AUTHOR=Park Jong Min , Han Young Min , Lee Ho Jae , Park Yong Jin , Hahm Ki Baik 

TITLE=Nicotinamide Riboside Vitamin B3 Mitigated C26 Adenocarcinoma–Induced Cancer Cachexia

JOURNAL=Frontiers in Pharmacology

VOLUME=Volume 12 - 2021

YEAR=2021

URL=https://www.frontiersin.org/journals/pharmacology/articles/10.3389/fphar.2021.665493

DOI=10.3389/fphar.2021.665493

ISSN=1663-9812

ABSTRACT=Nicotinamide ribose (NR), vitamin B3, is a substrate for nicotinamide adenine dinucleotide NAD+-consuming enzymes, is a coenzyme for hydride-transfer enzymes including ADP-ribose transferases, poly(ADP-ribose) polymerases, cADP-ribose synthases, and sirtuins, by which it played central role in aging process, neurodegenerative process, and myopathy. Since cancer cachexia is a disease condition presenting with weight loss, skeletal muscle atrophy, and loss of adipose tissue in patients with advanced cancer, we hypothesize NR intake can ameliorate sarcopenia. In this study, we studied whether preemptive administration of NR can ameliorate C26 adenocarcinoma-induced cancer cachexia and explored anti-cachexic mechanisms focused on the changes of muscle atrophy, cachexic inflammation, and catabolic catastrophe.

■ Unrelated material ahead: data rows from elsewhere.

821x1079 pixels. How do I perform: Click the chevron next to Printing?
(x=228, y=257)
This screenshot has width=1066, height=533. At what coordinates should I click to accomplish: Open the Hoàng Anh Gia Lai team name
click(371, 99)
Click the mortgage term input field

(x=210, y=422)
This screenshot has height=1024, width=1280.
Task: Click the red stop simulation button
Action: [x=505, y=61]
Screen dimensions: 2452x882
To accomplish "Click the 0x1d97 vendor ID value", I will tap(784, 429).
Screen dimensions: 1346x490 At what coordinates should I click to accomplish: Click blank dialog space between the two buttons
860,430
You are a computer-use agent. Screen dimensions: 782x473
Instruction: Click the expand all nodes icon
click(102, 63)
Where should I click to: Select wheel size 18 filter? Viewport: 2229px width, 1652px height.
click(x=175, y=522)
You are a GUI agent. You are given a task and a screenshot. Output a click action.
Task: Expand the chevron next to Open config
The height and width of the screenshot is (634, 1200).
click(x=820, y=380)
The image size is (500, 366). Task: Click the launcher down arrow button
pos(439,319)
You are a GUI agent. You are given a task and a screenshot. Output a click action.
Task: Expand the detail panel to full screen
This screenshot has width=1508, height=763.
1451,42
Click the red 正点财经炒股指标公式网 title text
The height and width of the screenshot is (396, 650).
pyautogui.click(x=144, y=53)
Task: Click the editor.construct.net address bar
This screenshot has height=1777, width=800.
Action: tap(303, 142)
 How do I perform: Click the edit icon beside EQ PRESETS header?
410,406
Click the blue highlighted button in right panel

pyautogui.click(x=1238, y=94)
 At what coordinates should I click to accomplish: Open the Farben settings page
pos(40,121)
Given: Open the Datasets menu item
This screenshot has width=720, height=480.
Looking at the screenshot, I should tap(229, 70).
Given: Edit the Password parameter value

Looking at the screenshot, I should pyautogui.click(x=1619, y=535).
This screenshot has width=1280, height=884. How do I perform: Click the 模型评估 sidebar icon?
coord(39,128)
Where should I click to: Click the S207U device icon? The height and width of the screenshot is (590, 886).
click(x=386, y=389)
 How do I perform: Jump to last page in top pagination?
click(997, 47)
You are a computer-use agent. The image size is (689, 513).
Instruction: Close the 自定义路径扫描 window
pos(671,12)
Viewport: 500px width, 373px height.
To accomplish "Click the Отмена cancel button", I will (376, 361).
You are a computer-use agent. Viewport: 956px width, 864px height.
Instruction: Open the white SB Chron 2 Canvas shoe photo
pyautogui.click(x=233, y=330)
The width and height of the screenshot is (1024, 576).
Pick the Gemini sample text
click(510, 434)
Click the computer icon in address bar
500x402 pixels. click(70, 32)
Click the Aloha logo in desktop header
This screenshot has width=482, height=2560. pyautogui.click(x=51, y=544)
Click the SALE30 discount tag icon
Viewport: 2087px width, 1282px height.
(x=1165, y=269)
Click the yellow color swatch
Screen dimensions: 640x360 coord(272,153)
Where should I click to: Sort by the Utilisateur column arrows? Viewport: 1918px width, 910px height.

Dietary intake of NR containing pellet diet significantly attenuated cancer cachexia in mice model. Started with significant inhibition of cachexic factors, TNF-alpha and IL-6, NR afforded significant inhibition of either muscle specific ubiquitin-proteasome ligase such as atrogin-1 and MuRF-1 or mitofusin-2 and PCG-1alpha. Significant inhibition of epididymal fat lipolysis was noted with significant inhibition of responsible ATAL gene. Furthermore, NR administration significantly increased crucial enzyme in the biosynthesis of NAD+, nicotiamide phosphoribosyltransferase (NAMPT), while NR significant inhibited NAD+ sensitive deacetylase, SIRT1. Preemptive intake of NR in patients vulnerable to cachexia can be an anticipating option to ameliorate cancer cachexia.